* YOUR ASSIGNMENT
From the entries provided below, copy each line that contains the word "Click".

* Data items
++++++

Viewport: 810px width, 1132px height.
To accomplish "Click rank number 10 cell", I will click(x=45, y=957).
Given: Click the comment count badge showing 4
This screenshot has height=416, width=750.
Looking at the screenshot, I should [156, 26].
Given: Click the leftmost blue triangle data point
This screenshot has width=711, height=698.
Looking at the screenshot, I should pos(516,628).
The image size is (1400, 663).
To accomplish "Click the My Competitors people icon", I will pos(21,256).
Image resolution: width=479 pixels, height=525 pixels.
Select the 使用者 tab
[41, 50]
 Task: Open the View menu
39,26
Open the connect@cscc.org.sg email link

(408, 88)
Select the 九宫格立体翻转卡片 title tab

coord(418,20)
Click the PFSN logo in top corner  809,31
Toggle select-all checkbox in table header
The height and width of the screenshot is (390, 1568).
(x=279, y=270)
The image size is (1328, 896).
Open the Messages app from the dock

++++++

* WRITTEN RESPONSE
To accomplish "Click rank number 10 cell", I will click(x=45, y=957).
Given: Click the comment count badge showing 4
Given: Click the leftmost blue triangle data point
To accomplish "Click the My Competitors people icon", I will pos(21,256).
Click the PFSN logo in top corner  809,31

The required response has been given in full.